We are a commune of inquiring, skeptical, politically centrist, capitalist, anglophile, traditionalist New England Yankee humans, humanoids, and animals with many interests beyond and above politics. Each of us has had a high-school education (or GED), but all had ADD so didn't pay attention very well, especially the dogs. Each one of us does "try my best to be just like I am," and none of us enjoys working for others, including for Maggie, from whom we receive neither a nickel nor a dime. Freedom from nags, cranks, government, do-gooders, control-freaks and idiots is all that we ask for.
My wife and I watched "Philomena" last night. It's an excellent film with top-notch acting, an engaging story and poignant humor.

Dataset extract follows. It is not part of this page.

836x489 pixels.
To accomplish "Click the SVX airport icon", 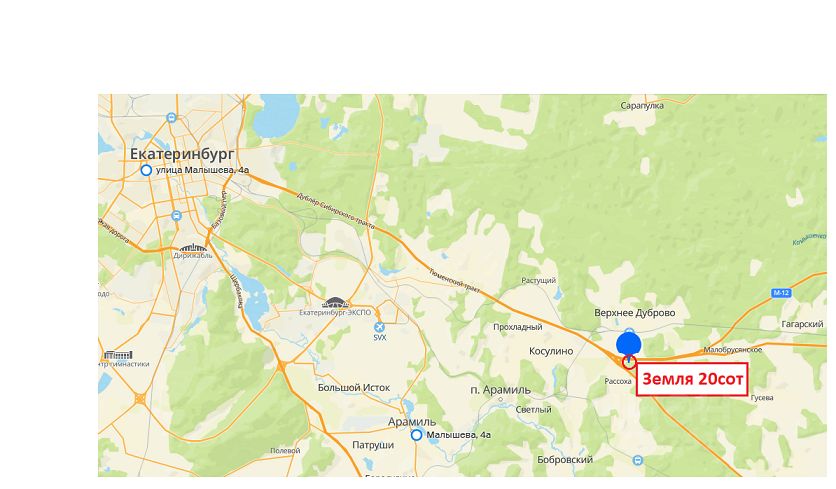I will pos(379,327).
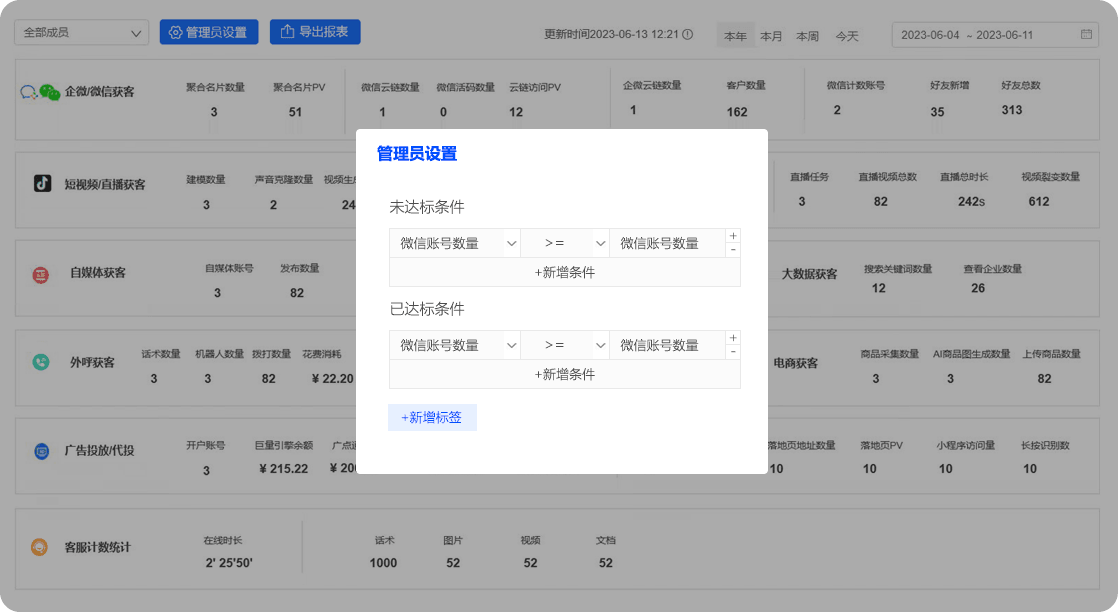Screen dimensions: 1118x612
Task: Click the orange 客服计数统计 icon
Action: point(40,547)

The story lays bare difficulties which face humanity on many physical and spiritual levels - love, anger, acceptance and forgiveness.

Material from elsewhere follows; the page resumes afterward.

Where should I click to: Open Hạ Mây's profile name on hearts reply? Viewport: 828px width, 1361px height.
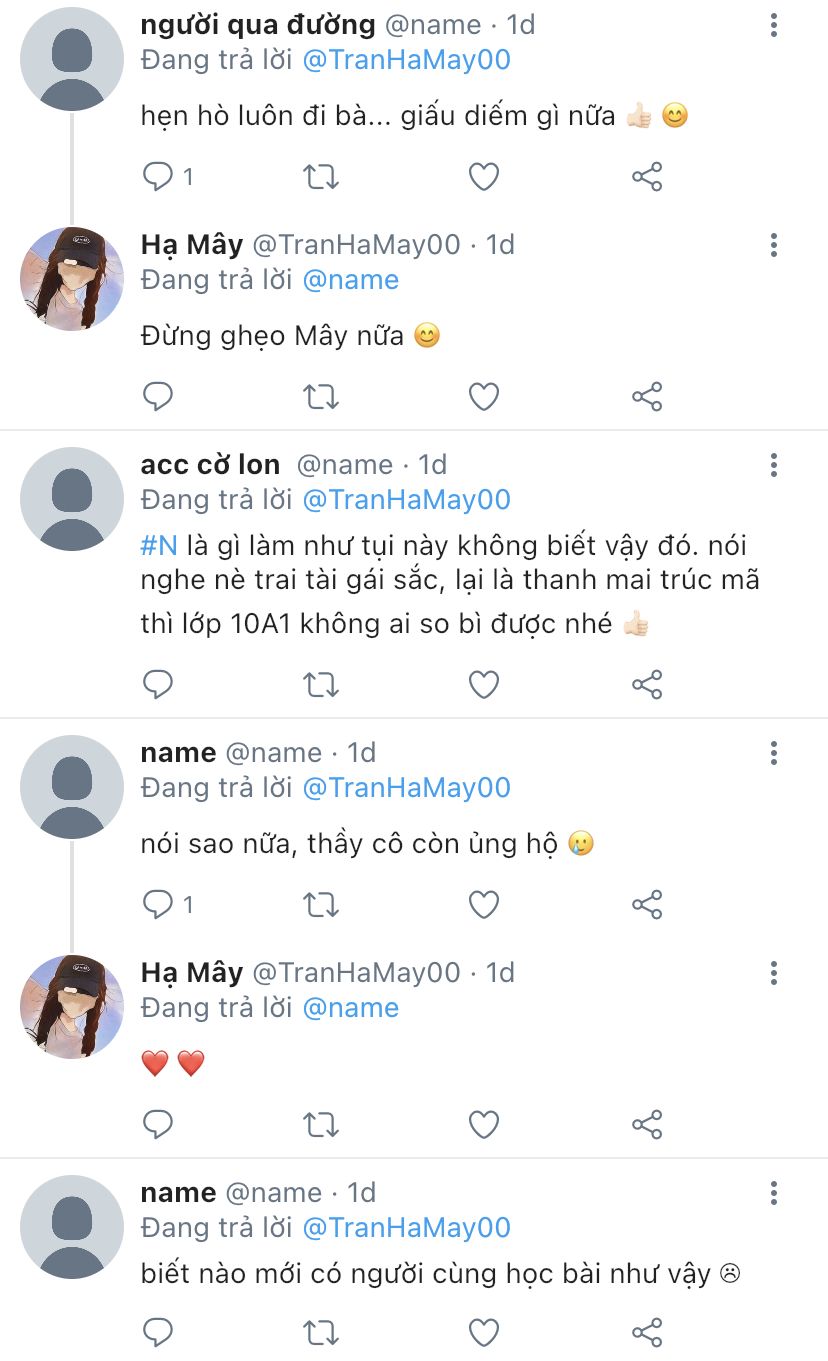click(x=192, y=972)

I was displeased with Stephen Frears' generalized and broad attacks on the Catholic faith. While I'm not a regular practitioner, I am certain I have a better understanding than he does of what it means to be, and act, Catholic.

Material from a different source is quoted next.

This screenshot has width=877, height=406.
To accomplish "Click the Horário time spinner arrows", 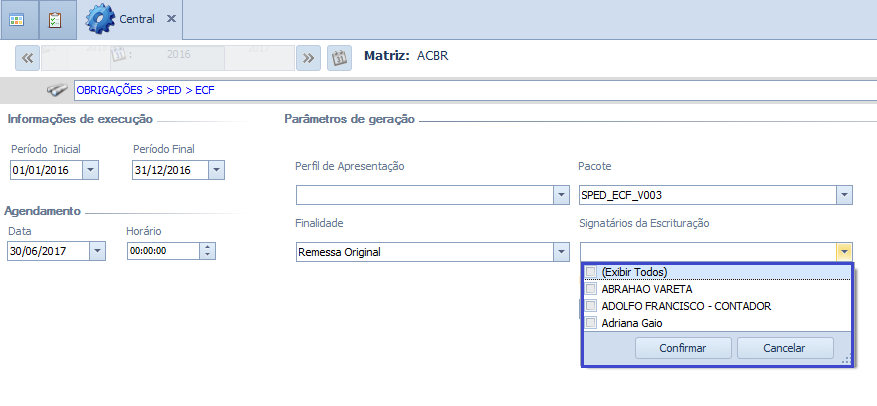I will point(207,251).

His broadsides against the Church and God should have been directed at individuals within the Church itself, or the misunderstandings of the nature of God. Instead he engaged a series of stereotypical and repetitive misconceptions which are common. His most egregious being a comparison of God to terrorists by discussing how many people died in an earthquake in Turkey. Getting past this requires an understanding this is a critical part of developing the story, however acidic the commentary employed.
To Frears' film-making credit, Philomena comes across as a truly great person - devout, loving, and understanding what being Catholic really means, despite having had to deal with great tragedy and hardship. Her difficulties often were by the hand of individuals who called themselves tools of God.
She epitomizes all that is good and right in the human condition - making few demands of anybody, finding great joy in life, and forgiving those who wronged her, intentionally or otherwise. She recognizes her shortcomings and errors, and accepts them for what they are. She pushes on through life bravely, assured in her relationship with God and her faith. As Stephen Frears' character attempts to snarkily put her down, her 'ignorance' instead puts him in his place and he comes to learn that despite being a respected public personality with a broad arc of learning, he still has much to learn from people he holds in low regard.
I recommend this film, because it is great in many ways, and has only one very bad flaw that is necessary to the story, yet is overcome by the uplifting nature of the main character.